MiR-19a promotes epithelial-mesenchymal transition through PI3K/AKT pathway in gastric cancer

Figure 1 Expression of miR-19a is up-regulated in gastric cancer tissue samples and cell lines. A: Expression of miR-19a in 50 gastric cancer (GC) tissue samples and matched non-tumor tissue samples is detected by qRT-PCR, ^aP < 0.05 vs adjacent normal tissues samples; B: Expression of miR-19a in SGC7901, NUGC-3 and GES-1 is detected by qRT-PCR. Values are the average of triple determinations with the SD indicated by error bars, ^cP < 0.05, ^dP < 0.01 vs human gastric mucosa cell line.

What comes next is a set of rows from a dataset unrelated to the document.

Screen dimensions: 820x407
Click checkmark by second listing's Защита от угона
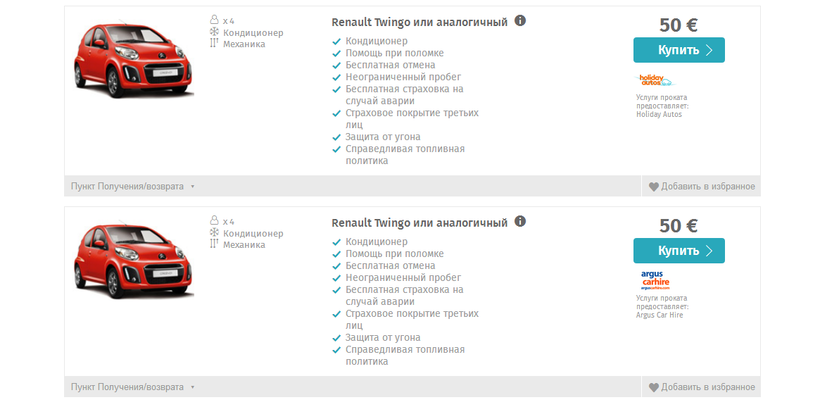[336, 338]
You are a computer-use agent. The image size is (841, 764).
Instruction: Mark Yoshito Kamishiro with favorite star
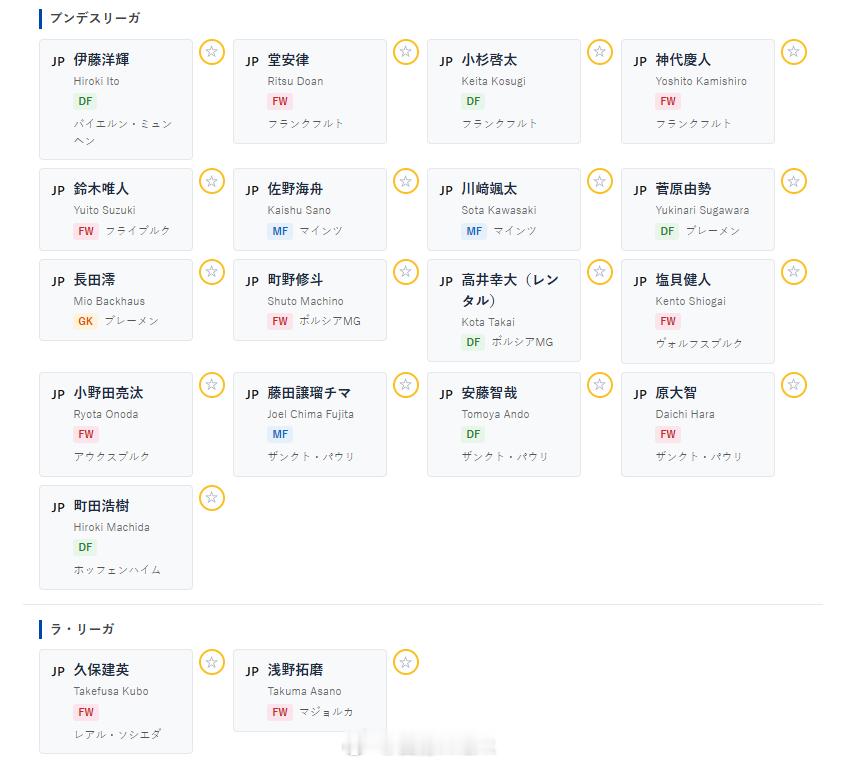(794, 52)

Figure 2 MiR-19a promotes the proliferation of gastric cancer cells and regulates migration and invasion in gastric cancer. A, B: Expression of miR-19a mRNA in SGC-7901 cells transfected with miR-19a mimic/inhibitor vector (indicated as pre-miR-19a and miR-19a inh) or nagetive control vector (indicated as pre-NC and NC-inh); C: Cell proliferation assay of SGC-7901 cells transfected with miR-19a mimic/inhibitor vector. The OD values are measured each day at the same time point. Data are expressed as mean ± SD from three experiments; D: Representative images of migrated cells on transwell plates that were originally plated with 10⁵ cells. MiR-19a precursors or inhibitors regulate gastric cancer SGC7901 and NUGC-3 cell migration relative to NC group (t-test); E: Representative images showing cells that invaded through transwell and the numbers of invaded cells. MiR-19a precursors or inhibitors regulate gastric cancer SGC7901 and NUGC-3 cell invasion relative to NC group (t test). Each experiment was repeated at least three times. Error bars correspond to the mean ± SD.

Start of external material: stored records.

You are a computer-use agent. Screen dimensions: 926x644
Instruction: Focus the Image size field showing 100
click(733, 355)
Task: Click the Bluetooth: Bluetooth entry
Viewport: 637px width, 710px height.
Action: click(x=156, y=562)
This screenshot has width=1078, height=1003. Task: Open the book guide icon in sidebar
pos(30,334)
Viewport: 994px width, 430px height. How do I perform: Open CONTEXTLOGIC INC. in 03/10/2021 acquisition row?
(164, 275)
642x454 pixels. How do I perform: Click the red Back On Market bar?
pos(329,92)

Figure 3 MiR-19a induces an epithelial-mesenchymal transition phenotype. A: MiR-19a induces an epithelial-mesenchymal transition (EMT) phenotype in SGC7901 and NUGC-3 cells; B: Epithelial and mesenchymal markers ZEB1, ZEB2, Slug, vimentin, and E-cadherin are measured by qRT-PCR in miR-19a mimic or negative control (NC)-transfected SGC7901 and NUGC-3 cells. The results are shown as fold change compared with negative control. Data are the means ± SD of three independent experiments; C: The E-cadherin and vimentin protein levels are measured using Western blot analysis. β-actin protein serve as an internal (loading) control.

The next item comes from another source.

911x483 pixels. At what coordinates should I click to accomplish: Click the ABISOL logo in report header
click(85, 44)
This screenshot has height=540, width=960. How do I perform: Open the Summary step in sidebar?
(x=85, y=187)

Figure 4 MiR-19a promotes epithelial-mesenchymal transition by activating the PI3K/AKT pathway. A, B: Expression profiles of p-AKT, AKT, epithelial and mesenchymal markers E-cadherin and vimentin, and β-actin in SGC-7901 and NUGC-3 cells of each group are detected by Western blot analysis. To SGC-7901 and NUGC-3 cells cultures, the PI3K/AKT pathway inhibitor Ly294002 is added, with a final concentration of 10 μmol/L. Normal control groups and groups transfected with miR-19a mimic/inhibitor are established for both SGC-7901 and NUGC-3; C: EMT phenotype in SGC7901 and NUGC-3 cells treated with miR-19a mimic in the presence of Ly294002 (10 μmol/L). The data are expressed as the mean ± SD of three independent experiments; D: Western blots showing AKT and p-AKT expression levels in cells cotransfected with miR-19a mimic and AKT siRNA.